● Text shown:
Swedish military surgeon

Josef Hammar (November 15, 1868 – August 4, 1927) was a Swedish military surgeon and adventurer. Hammar was a renowned doctor who saw active service in the second Boer War and the siege of Ladysmith. He also served as a military attaché in the Russo-Japanese War and the siege of Port Arthur.

== Biography ==

=== Early life ===
Josef Hammar was son of August Hammar, a vicar in Nosaby, Sweden, and his wife Elin Jakobina Juliana Ask. After his matriculation in Helsingborg May 31, 1886,. he joined the university in Lund. On September 14, 1888, he took a Medico-Philosophical degree and in 1889 he registered at the Karolinska Institute to study medicine. Four years later on February 15, 1893, he achieved his Candidate of Medicine.

● Dataset excerpts:
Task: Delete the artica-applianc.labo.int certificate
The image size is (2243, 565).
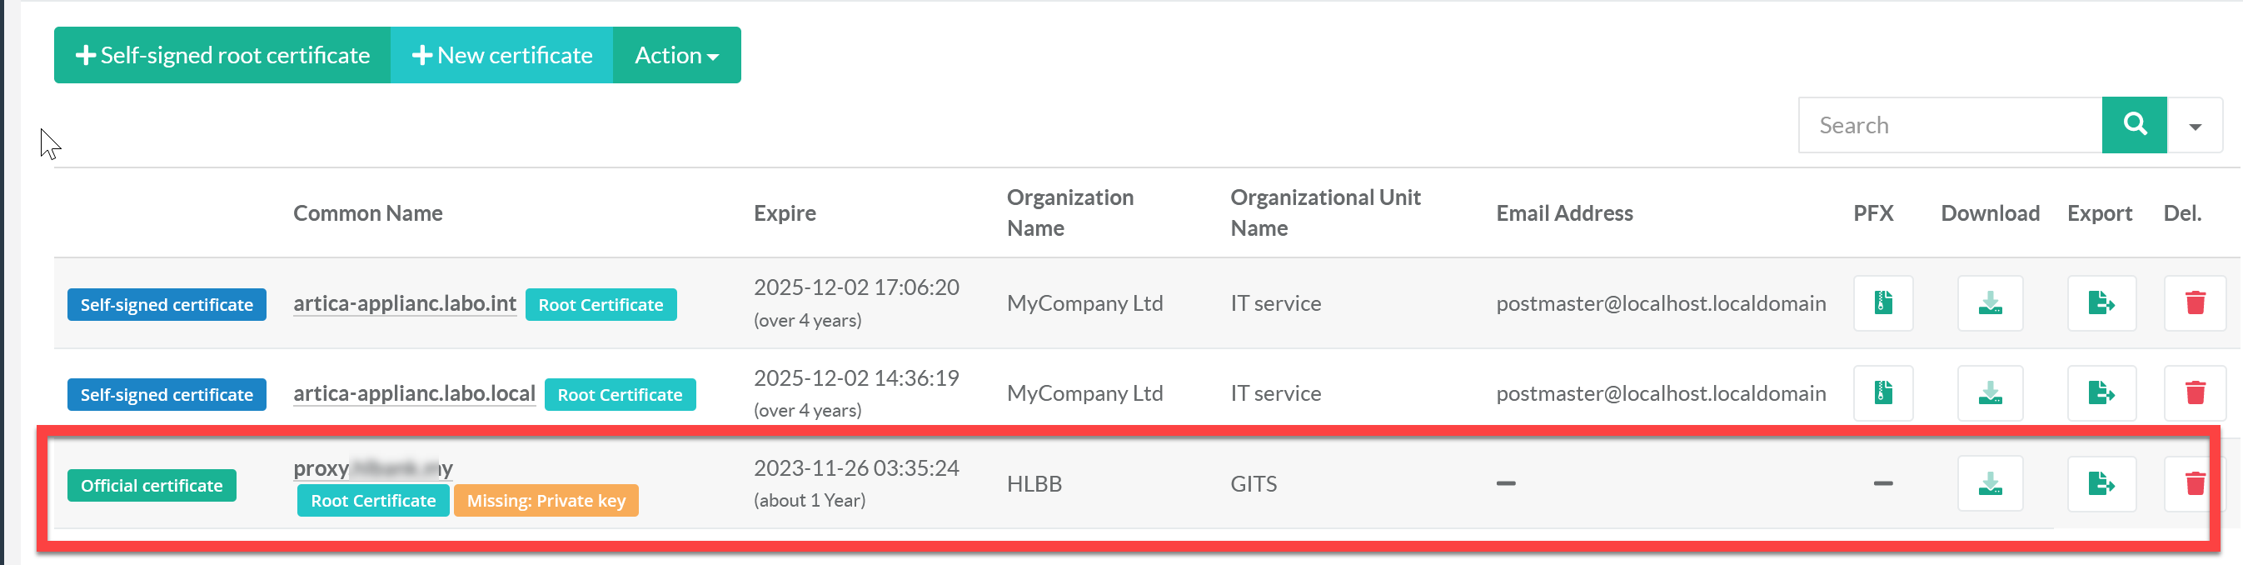Action: (2194, 303)
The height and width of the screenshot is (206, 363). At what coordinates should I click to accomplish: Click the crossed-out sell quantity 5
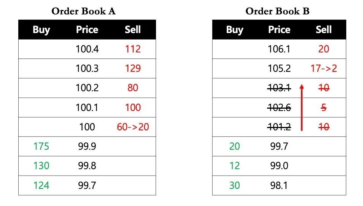pyautogui.click(x=323, y=108)
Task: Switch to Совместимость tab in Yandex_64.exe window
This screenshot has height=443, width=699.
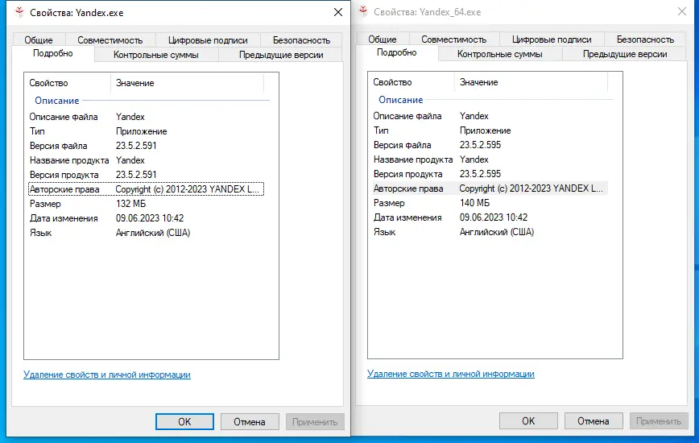Action: click(453, 39)
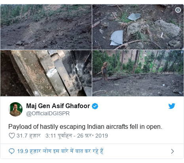Click the tweet card footer bar
Screen dimensions: 184x163
[92, 151]
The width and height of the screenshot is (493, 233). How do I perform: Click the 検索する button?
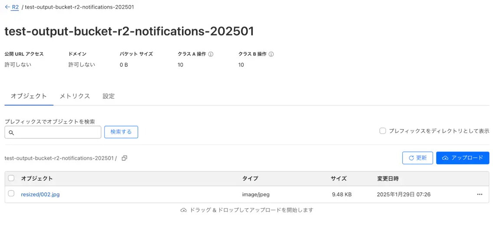121,132
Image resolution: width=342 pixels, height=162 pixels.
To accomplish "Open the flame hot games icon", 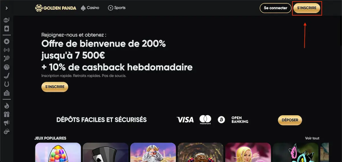I will point(7,106).
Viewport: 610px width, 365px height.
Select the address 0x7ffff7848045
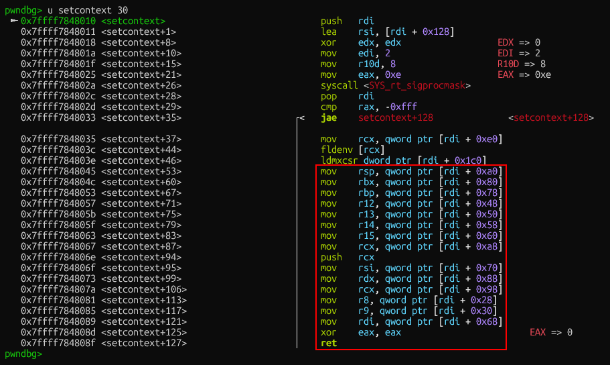(58, 172)
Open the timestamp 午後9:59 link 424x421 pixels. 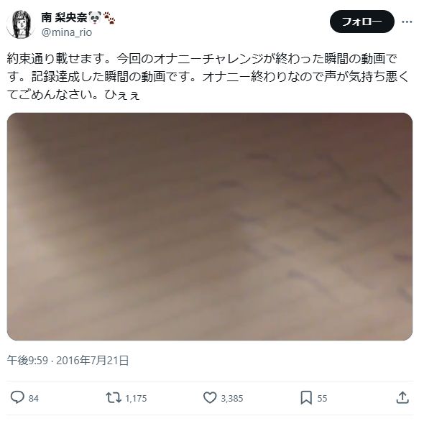point(27,361)
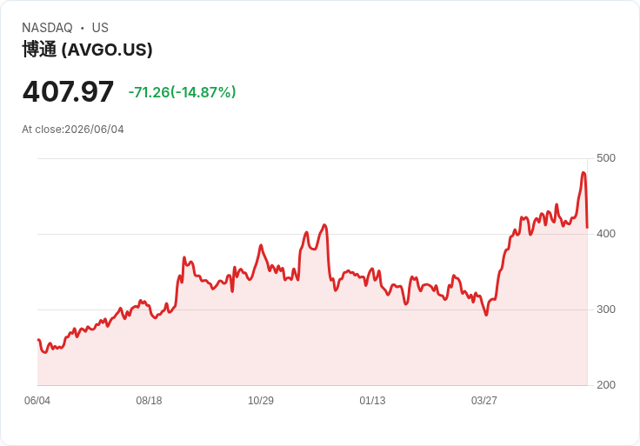
Task: Click the 03/27 date axis label
Action: pos(484,400)
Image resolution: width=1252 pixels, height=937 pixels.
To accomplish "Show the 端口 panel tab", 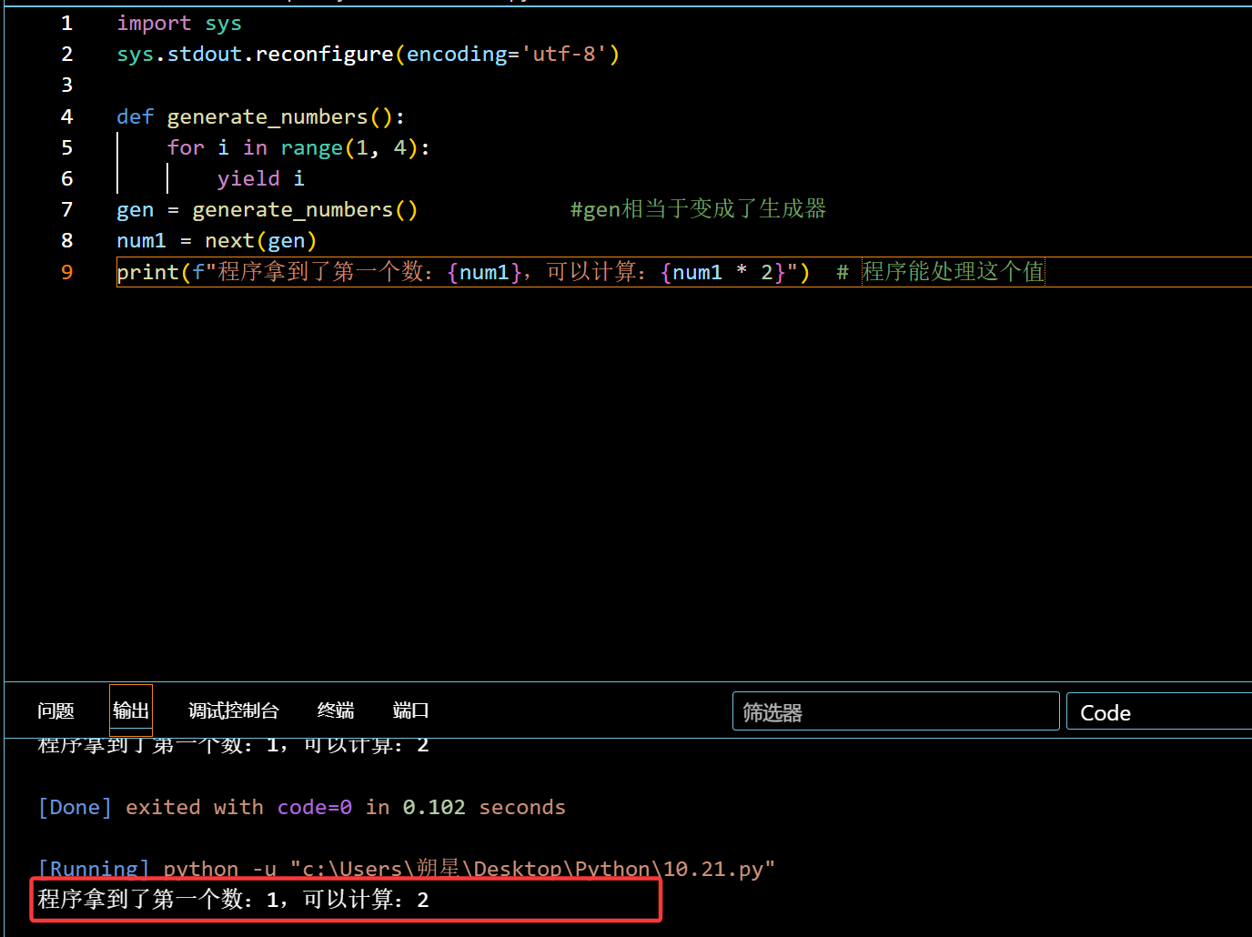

● Work order A:
In the biography of Josef Hammar, where was his father, August Hammar, a vicar?
● Work order B:
Carry on the Josef Hammar biography from the point where it stops.

● Answer space A:
Nosaby, Sweden.

● Answer space B:
He continued his studies and practice and between March and May, 1894 he attended courses in Berlin and Dresden and visited Karlsbad. On June 21, 1895, he is returned to Lund as an assistant at the obstetrical clinic where he practised until April, 1896. In the summer of 1896, he became a medical field scholar of the 2nd degree and served with The Royal South Skånska Infantry Regiment. The year after, he practiced at The Skånska Cavalry Regiment, followed by The Royal Lifeguards Hussars and The Royal Vedes Artillery Regiment. On September 15, 1898, he took his degree as Licentiate of Medical Science in Lund, becoming a certified doctor. His first job was as a temporary district doctor in Hammenshög district.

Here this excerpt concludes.